Items listed in a dataset
____

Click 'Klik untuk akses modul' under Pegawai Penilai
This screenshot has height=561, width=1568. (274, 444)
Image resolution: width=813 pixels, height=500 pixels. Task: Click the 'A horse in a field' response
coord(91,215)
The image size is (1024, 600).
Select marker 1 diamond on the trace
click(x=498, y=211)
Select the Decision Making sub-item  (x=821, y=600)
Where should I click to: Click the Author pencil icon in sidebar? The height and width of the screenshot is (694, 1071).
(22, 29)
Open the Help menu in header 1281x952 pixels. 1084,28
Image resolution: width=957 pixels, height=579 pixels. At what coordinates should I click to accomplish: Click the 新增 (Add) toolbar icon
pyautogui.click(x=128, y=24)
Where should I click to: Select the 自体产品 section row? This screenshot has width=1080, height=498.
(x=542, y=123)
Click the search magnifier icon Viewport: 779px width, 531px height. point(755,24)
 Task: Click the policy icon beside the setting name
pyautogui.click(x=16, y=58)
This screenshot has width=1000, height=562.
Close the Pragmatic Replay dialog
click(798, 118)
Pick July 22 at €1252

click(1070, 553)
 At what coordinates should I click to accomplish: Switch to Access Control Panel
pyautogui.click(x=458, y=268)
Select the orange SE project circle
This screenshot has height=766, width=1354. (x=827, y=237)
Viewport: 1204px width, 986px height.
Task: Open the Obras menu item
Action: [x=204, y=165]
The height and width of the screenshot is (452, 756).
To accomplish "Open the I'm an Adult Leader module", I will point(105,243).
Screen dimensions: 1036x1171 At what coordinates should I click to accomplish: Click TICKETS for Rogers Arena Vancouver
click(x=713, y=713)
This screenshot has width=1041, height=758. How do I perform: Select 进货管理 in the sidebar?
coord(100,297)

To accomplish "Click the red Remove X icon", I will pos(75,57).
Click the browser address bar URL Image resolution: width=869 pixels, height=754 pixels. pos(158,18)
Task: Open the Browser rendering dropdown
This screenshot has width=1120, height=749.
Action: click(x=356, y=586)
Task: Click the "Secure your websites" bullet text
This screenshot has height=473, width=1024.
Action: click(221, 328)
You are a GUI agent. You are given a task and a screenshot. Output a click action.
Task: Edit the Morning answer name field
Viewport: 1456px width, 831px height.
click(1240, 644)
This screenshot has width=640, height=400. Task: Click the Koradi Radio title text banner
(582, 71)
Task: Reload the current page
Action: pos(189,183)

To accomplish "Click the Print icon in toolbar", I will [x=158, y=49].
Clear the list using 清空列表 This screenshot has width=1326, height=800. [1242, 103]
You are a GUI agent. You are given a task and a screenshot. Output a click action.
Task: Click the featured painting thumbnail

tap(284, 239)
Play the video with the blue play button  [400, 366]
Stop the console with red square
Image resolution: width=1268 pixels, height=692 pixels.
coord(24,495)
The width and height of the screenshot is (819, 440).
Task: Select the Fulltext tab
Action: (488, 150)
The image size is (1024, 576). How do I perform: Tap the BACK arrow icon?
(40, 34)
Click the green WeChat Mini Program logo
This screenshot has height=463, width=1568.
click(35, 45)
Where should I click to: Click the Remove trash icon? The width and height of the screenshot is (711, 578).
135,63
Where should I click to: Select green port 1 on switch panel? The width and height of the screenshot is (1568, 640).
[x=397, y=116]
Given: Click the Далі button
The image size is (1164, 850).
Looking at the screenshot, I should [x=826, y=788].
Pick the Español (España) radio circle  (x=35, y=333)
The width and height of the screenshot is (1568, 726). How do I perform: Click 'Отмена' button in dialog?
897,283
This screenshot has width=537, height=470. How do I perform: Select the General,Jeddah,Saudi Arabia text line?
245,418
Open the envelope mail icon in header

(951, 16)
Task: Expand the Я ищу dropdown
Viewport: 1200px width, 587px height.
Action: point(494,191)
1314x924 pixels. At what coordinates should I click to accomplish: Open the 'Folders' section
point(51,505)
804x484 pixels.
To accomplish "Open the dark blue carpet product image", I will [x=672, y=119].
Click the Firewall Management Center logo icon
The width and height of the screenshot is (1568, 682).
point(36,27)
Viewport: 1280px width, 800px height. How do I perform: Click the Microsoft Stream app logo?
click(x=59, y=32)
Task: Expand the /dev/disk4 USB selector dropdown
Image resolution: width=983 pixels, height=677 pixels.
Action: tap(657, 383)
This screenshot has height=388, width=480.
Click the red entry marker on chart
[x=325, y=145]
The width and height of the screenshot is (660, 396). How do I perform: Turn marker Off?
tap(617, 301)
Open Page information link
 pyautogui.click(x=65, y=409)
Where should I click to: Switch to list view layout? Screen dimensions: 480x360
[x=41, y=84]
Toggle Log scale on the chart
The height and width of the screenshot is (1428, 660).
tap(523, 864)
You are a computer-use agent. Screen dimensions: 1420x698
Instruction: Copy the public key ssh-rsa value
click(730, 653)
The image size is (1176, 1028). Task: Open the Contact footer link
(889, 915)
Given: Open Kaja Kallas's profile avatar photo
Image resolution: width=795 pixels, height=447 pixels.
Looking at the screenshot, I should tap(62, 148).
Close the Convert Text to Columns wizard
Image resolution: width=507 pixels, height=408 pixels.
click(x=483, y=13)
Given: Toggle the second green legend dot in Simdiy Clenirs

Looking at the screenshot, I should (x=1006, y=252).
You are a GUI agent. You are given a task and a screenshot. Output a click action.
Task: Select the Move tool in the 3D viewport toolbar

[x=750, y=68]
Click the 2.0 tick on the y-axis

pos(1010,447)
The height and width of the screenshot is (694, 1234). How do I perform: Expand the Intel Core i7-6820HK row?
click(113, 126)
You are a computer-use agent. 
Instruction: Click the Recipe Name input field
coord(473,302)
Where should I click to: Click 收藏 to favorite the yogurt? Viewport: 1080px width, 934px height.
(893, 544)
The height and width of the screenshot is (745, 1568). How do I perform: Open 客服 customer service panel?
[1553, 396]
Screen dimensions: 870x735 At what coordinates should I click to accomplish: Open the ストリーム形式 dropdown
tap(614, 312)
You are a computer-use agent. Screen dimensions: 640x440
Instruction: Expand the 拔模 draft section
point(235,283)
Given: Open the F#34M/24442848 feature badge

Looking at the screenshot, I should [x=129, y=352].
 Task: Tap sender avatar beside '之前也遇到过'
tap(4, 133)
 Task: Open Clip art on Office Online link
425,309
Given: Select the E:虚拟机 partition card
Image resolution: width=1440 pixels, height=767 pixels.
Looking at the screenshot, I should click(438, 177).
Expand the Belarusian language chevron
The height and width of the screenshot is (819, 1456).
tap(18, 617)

____

Go through the entries and copy every line with "computer".

You are a computer-use agent. Screen dimensions: 1420x698
You are a computer-use agent. 
You are a computer-use agent. Screen dimensions: 640x440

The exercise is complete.